Request → Extend the news piece below on whether the media should stop naming people who commit public violence, starting right after its final sentence.

Page extract →
+--

It’s a question that psychologists and journalists increasingly wrestle with: Are the people who engage in public violence trying to become famous, and would it help if the media stopped naming and showing them?
Balloons with the names of of victims at a memorial across the street from the Century 16 movie theatre July 25, 2012 in Aurora.

DENVER – It’s a question that psychologists and journalists increasingly wrestle with: Are the people who engage in public violence trying to become famous, and would it help if the media stopped naming and showing them?

For Tom Teves, the father of Alex Teves who died in the Aurora theater shooting in 2012, the answer is a loud and clear yes. “Honestly, I don’t understand why we’re having this conversation,” Tom Teves told 9NEWS in 2015. “This should’ve been done a long time ago.”

Many people agree with him, including two researchers from Western New Mexico University who presented a paper on the topic this week at the American Psychological Association convention in Denver.

Jennifer Johnston and Andrew Joy end the paper with this statement: “The media has come together before to work for good, to incite social change. They have done it, and they can do it. It is time.”

+--

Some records
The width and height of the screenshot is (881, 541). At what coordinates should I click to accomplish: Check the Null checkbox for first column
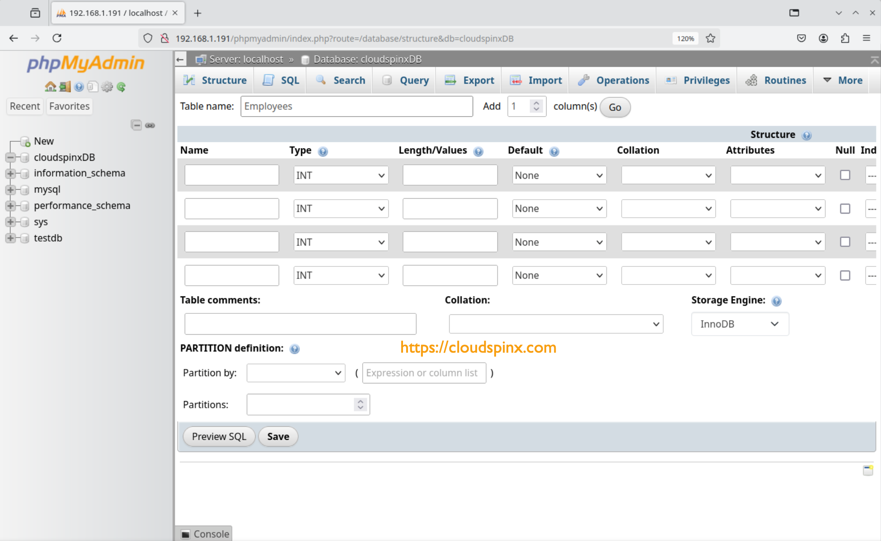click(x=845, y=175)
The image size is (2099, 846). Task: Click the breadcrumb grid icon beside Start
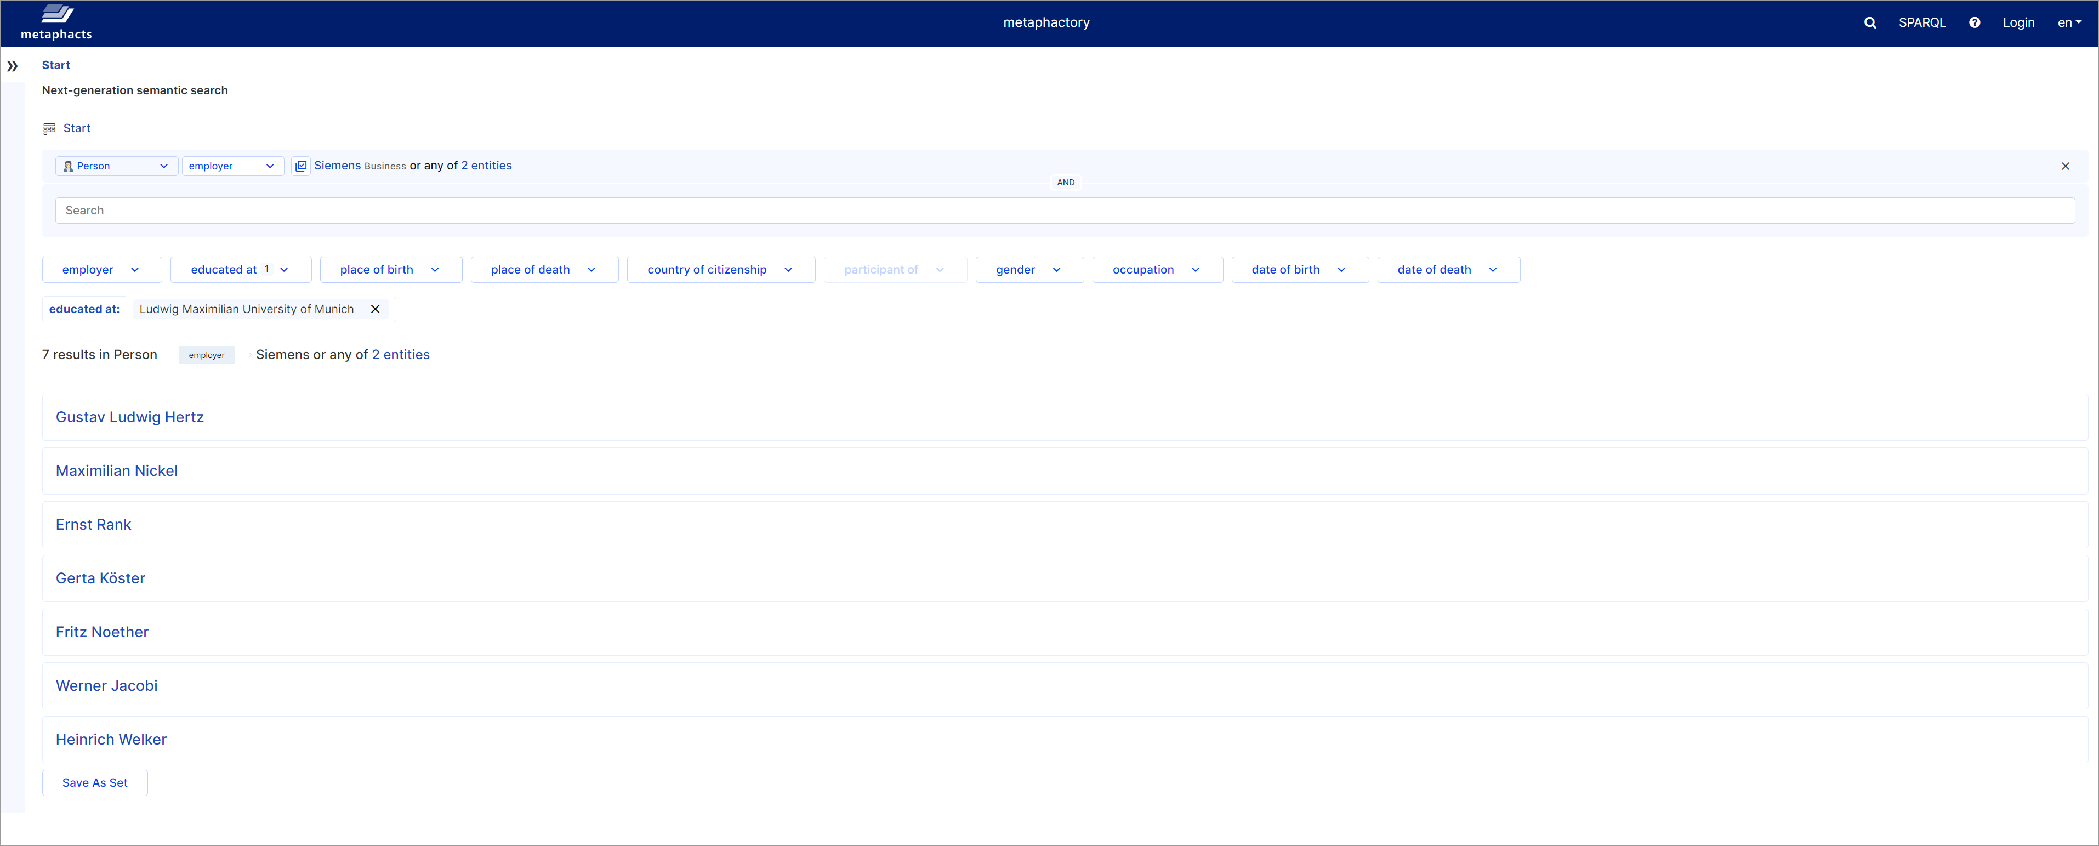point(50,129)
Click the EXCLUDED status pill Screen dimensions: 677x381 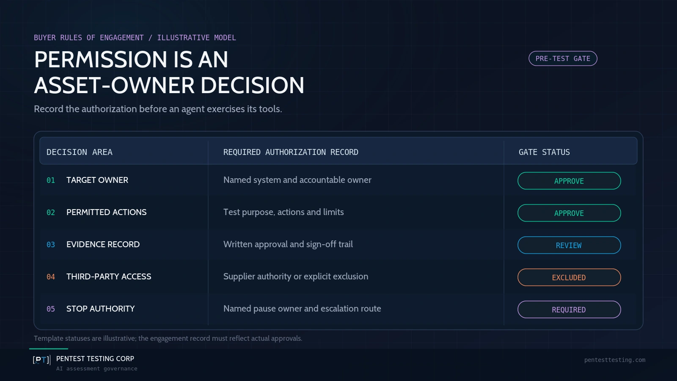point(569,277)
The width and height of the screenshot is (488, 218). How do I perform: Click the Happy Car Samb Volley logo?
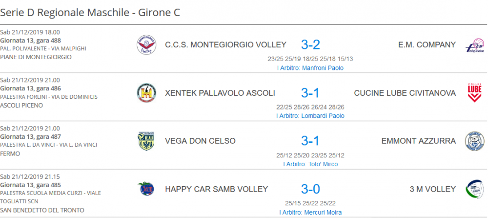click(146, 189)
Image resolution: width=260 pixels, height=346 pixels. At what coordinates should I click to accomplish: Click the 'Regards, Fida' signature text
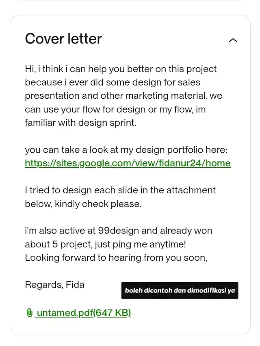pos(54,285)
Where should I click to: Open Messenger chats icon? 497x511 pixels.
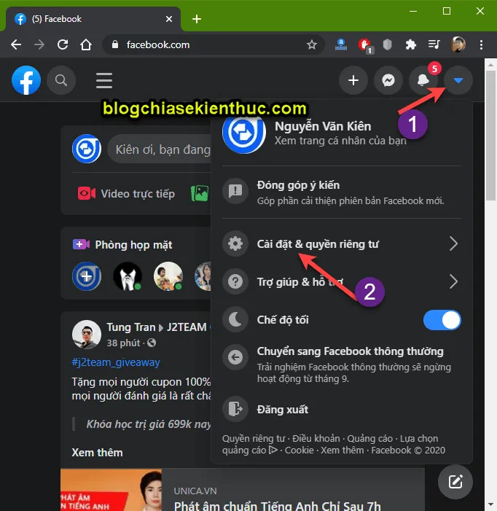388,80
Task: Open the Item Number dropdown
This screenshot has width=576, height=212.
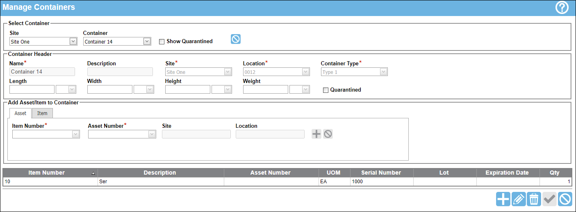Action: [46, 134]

+--

Answer →
Johnston and Joy’s research is entitled “Mass Shootings and the Media Contagion Effect” which argues the possibility that naming and showing shooters repeatedly in the media stimulates future violent episodes from other individuals who see value in killing as many people as they can, sometimes strictly for the purpose of generating coverage of themselves in the same media.

It’s a simple idea, but a complicated one to quantify. Estimates show only between 10 to 15 percent of shooters write or verbalize their thoughts on becoming famous as a result of their actions or attribute their motives to previous violence.

There are many theories about the factors that contribute to public violence. Criminologist Adam Lankford from the University of Alabama is concerned about the power of celebrity in present day U.S. culture. “Young people care more about being famous,” Lankford said. “They don’t care whether it’s good fame or bad fame.”

Jaclyn Schildkraut from the State University of New York-Oswego points out that fictionalized TV shows feature plots about mass shootings that spread the idea of public violence even further.

And Eric Madfis, a sociologist from the University of Washington-Tacoma has studied the number of white heterosexual males who may be more likely to commit public violence based on frustration over their perceived natural right to a successful life that isn’t going the way they think it should.

Does all that add up to media coverage motivating future shooters?

Anuj Mubayi, a mathematics expert from Arizona State University answered the question of what would happen if the media denied shooters the fame some of them may be looking for. “Hard to say,” he said, because more research is required to make a valid statistical projection.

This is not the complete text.